What are we doing?
The Lindel laboratory explores the total synthesis of natural products. Choosing a natural product as subject of research can be driven by pure structure or by biological activity. For instance, the family of pyrrole-imidazole alkaloids from marine sponges impresses by astonishing skeleton diversity generated by cyclization or dimerization of a single parent compound, oroidin. Biological activity drives our research on peptide-type natural products, among which the potently cytotoxic marine natural products malevamide D or hemiasterlin could be mentioned. Sometimes, we even aim at structures that have been described as being unstable, such as the cytotoxic salarin C.
Alkaloids from sea and land
The presence of nitrogen often poses a special challenge to the synthetic chemist. Free amino groups may compete with ligands of catalysts, make heterocycles electron-rich and prone to oxidation, or simply enhance the polarity so that separation by chromatography becomes tedious. However, this should not be a reason to avoid nitrogen-containing compounds.
Current projects include the total synthesis of the indole alkaloids cyanogramide from the marine actinobacterium Actinoalloteichus cyanogriseus, aszonalenin from the fungus Aspergillus zonatus, and raputindole A from the tree Raputia simulans. The total synthesis of oxocyclostylidol from the marine sponge Stylissa caribica is challenging, because it contains an electron-rich 2-aminoimidazole unit in the presence of an oxidized pyrrole carboxamide partial structure. "Form A" is a degradation product of the molybdenum cofactor that has to be provided by synthesis as a standard for the quantification of Moco content in redox enzymes.
Peptides and functionalized amino acids
Peptides are often characterized by pronounced biological activity, in particular by cytotoxicity. Our program aims at providing large quantities by total synthesis for advanced biochemical studies. This includes the synthesis of rather complex amino acid-derived building blocks.
Hemiasterlin from the marine sponge Cymbastela sp. and malevamide D from the marine cyanobacterium Symploca hydnoides are cytotoxic in the single-digit nanomolar range and bind to tubulin. Their photoreactive analogs represent ideal cases for studying the effectiveness and chemoselectivity of new photolabeling reactions at the target. The cytototoxic dankastatin C from the sponge-derived fungus Gymnascella dankaliensis features a challenging, highly functionalized chlorotyrosine-derived head and a non-polar tail.

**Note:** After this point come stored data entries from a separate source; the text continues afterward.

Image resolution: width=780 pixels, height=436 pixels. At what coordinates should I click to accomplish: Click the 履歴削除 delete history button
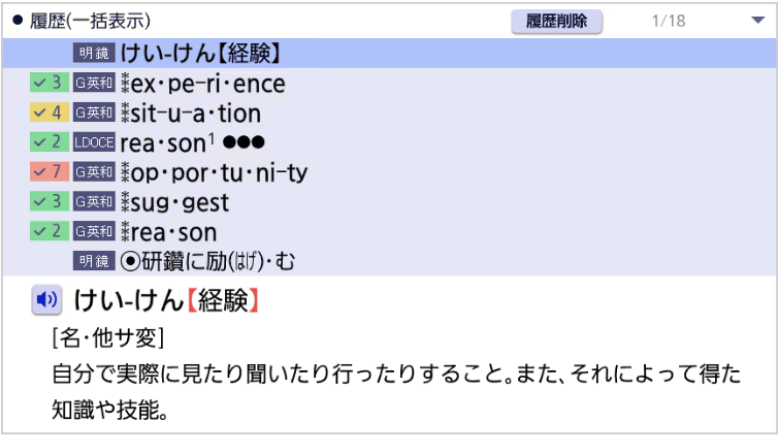coord(556,20)
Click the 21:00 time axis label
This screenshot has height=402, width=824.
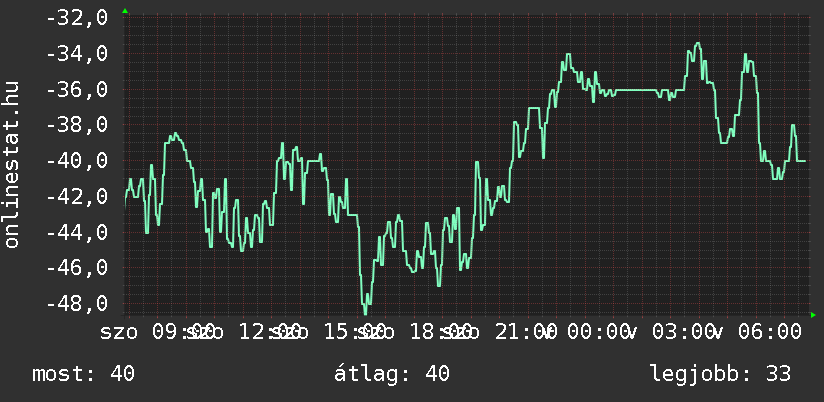coord(527,333)
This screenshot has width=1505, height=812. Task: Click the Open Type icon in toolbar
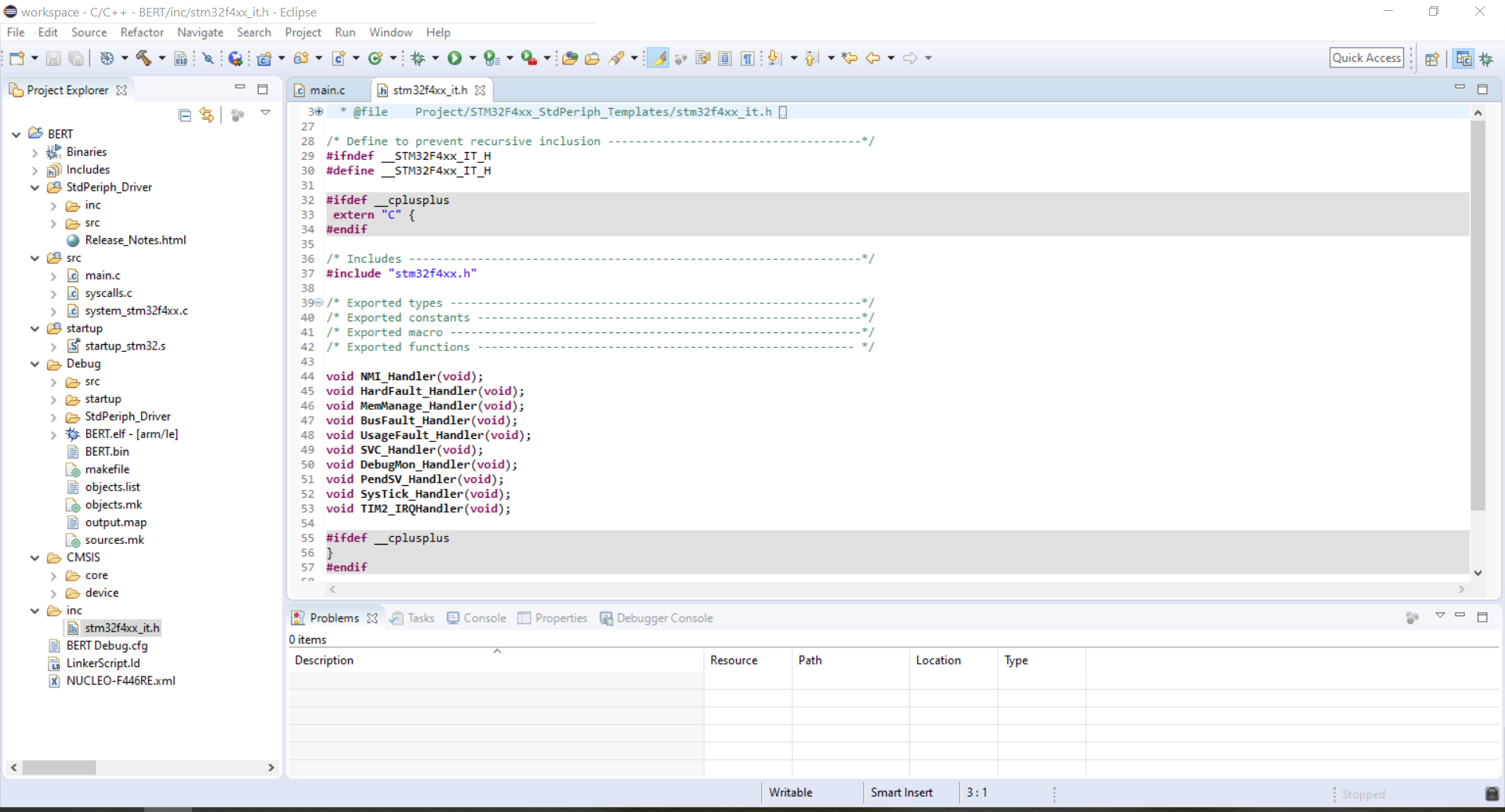pyautogui.click(x=570, y=58)
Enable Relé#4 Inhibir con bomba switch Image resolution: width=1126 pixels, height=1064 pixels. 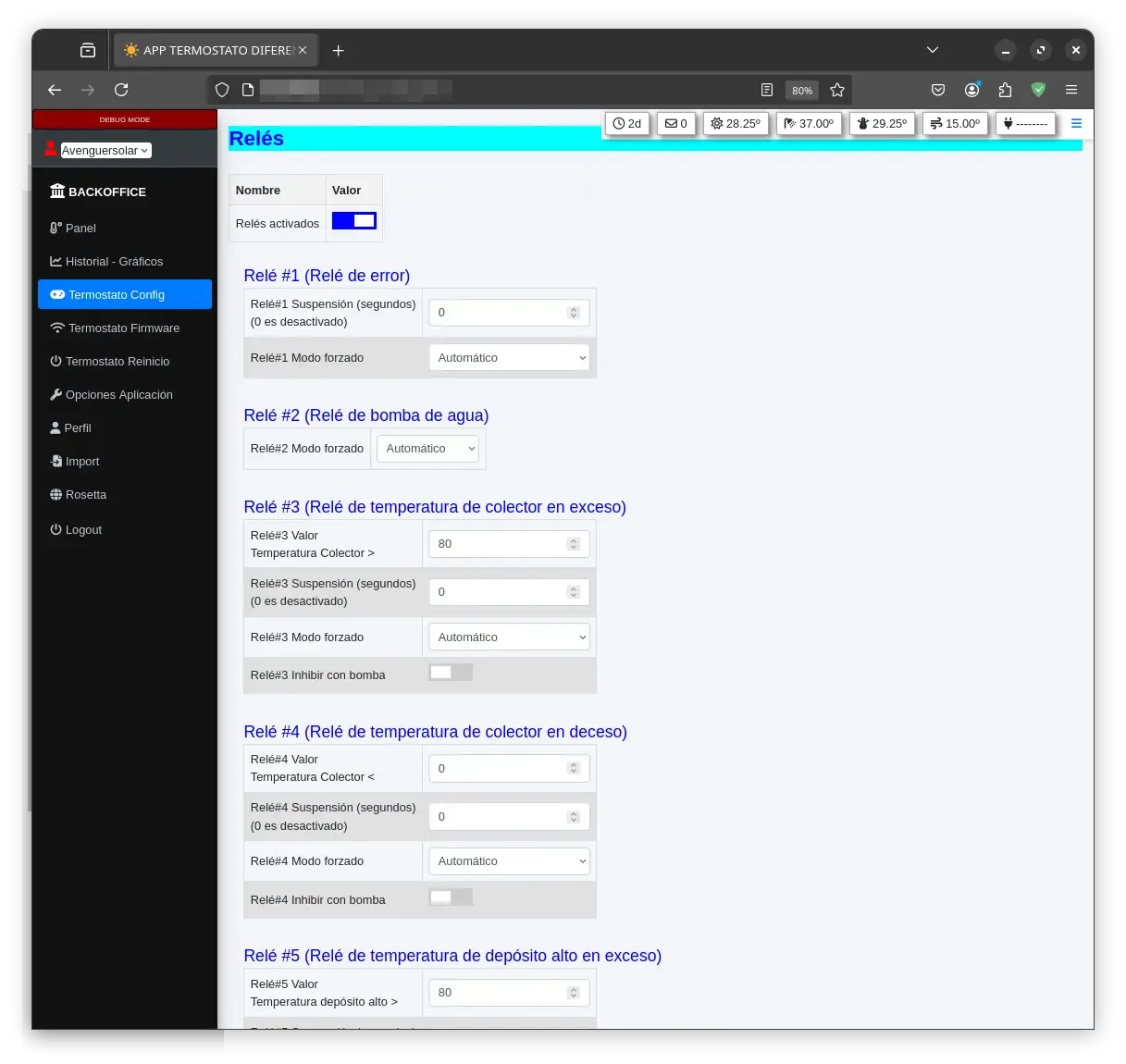(x=451, y=897)
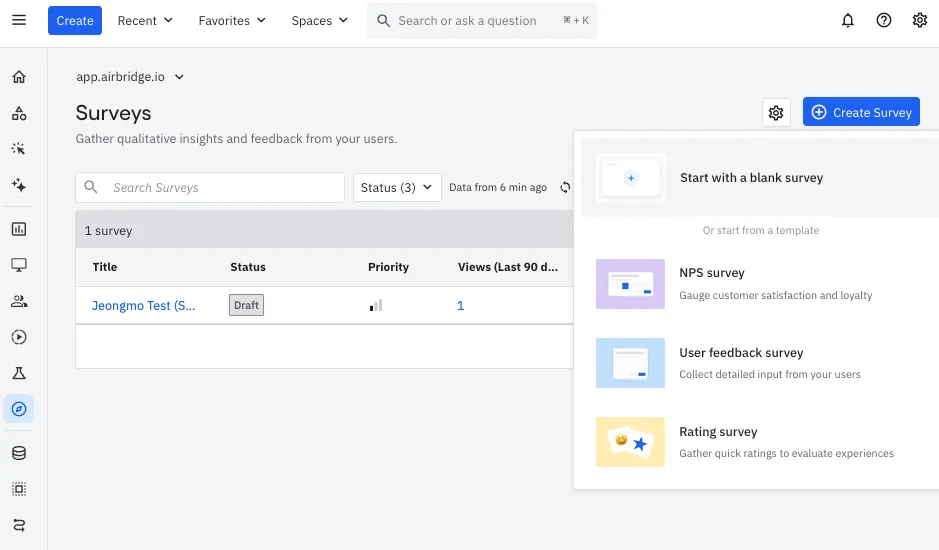Click the blue Create button
Image resolution: width=939 pixels, height=550 pixels.
[x=75, y=20]
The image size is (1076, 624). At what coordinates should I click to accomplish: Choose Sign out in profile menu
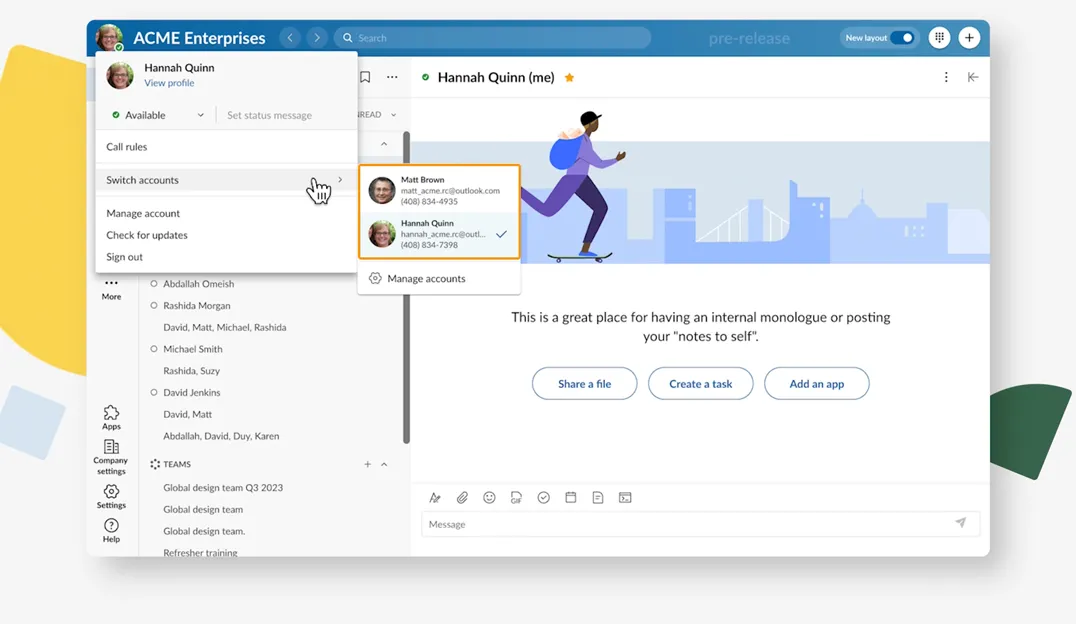[125, 257]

Polyketides and terpenoids
There is a also a number of very interesting terpenoids and polyketides that we are working on. We prefer medium-sized or larger rings that ought to be cyclized. Macrocyclic structures have shown a preference to bind at the interface of protein subunits.
The terreumols from the edible fungus Tricholoma terreum are, in part, accessible by ring closing metathesis forming the ten-membered ring. Currently, we study their post-synthesis functionalization. Cubitane-type diterpenoids, as represented by cubitene from the termite Cubitermes umbratus, constitute a unique small group of diterpenoids that mainly occur in marine corals. On the polyketide side, we endeavour the total synthesis of several of the salarins from the sponge Fascaplysinopsis sp., among which salarin C is the most cytotoxic, and the most unstable.
Photoreactive heterocycles
As a relatively new branch of our research, we explore the chemistry of photoreactive heterocycles, aiming at their use as tool for the discovery of new biochemical targets of natural products. In the current phase of the project, it is the chemistry that puzzles us.
We synthesized and studied diazirine-based analogs of amino acids, such as L-phototryptophan and photo-beta-phenylalanine, ready to be incorporated into peptide analogs. Aiming at higher chemoselectivity, we discovered the photoarylation of carboxylic acids on irradiation of 2-azidobenzimidazoles. This adds a new player to the list of PAL reagents.